▸ **TASK TO COMPLETE**: For this exercise, copy out each line of the material below that includes "will".

RECORDS FOR THE TASK below:

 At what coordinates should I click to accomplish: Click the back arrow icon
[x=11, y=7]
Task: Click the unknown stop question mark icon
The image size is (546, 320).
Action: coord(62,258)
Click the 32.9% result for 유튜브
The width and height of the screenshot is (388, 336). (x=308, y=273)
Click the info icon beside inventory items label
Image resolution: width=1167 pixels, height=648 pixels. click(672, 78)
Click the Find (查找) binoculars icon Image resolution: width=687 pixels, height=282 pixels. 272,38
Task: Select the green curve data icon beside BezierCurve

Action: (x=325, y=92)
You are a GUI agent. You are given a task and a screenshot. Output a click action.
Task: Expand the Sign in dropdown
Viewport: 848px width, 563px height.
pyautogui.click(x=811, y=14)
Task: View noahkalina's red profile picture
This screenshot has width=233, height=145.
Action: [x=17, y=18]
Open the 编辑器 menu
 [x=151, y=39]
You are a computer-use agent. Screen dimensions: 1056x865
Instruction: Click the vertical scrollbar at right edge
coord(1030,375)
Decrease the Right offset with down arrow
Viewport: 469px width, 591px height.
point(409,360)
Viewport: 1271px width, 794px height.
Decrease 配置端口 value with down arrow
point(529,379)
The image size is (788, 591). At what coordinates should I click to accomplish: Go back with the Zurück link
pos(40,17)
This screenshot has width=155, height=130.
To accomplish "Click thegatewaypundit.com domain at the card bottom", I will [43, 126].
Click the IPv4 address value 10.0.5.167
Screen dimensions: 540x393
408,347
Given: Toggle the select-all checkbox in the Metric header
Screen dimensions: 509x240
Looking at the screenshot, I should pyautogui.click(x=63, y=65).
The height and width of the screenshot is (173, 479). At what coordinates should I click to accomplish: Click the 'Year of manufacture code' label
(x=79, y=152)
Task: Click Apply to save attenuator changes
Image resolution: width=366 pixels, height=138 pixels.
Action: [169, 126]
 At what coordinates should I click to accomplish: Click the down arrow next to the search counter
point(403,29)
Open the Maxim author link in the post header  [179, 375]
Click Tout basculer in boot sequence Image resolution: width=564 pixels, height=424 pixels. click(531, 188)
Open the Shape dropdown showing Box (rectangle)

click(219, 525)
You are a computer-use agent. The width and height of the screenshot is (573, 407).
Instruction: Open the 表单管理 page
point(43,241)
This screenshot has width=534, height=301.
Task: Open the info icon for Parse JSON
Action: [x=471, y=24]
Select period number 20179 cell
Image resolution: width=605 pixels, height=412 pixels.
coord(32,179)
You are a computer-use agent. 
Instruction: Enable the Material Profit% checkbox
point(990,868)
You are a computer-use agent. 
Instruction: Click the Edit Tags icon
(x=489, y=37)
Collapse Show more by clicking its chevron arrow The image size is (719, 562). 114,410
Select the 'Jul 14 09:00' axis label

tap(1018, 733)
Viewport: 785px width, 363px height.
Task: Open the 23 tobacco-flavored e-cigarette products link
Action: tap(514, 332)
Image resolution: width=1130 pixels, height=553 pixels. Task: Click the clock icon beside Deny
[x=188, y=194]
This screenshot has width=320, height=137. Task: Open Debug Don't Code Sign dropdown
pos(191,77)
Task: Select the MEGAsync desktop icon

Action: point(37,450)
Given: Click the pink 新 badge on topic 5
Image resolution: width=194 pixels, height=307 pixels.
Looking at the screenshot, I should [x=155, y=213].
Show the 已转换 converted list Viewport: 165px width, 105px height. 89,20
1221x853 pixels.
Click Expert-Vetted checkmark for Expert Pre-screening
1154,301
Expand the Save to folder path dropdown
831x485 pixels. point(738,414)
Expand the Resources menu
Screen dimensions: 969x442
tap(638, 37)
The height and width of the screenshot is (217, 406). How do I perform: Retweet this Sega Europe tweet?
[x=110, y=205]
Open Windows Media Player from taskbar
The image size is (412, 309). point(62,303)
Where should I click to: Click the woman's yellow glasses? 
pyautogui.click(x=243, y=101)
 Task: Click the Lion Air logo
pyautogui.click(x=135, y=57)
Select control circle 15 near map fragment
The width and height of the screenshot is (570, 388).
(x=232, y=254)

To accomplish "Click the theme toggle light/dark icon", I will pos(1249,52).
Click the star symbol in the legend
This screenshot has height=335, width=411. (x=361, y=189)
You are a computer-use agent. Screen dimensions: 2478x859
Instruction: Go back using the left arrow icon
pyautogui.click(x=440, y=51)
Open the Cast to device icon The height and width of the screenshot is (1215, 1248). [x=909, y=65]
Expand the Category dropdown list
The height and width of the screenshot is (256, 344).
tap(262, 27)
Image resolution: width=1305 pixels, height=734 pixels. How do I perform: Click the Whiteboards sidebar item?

End of RECORDS FOR THE TASK.

▸ **REPLY TO THE TASK**:
To accomplish "Click thegatewaypundit.com domain at the card bottom", I will [43, 126].
To accomplish "Click the theme toggle light/dark icon", I will pos(1249,52).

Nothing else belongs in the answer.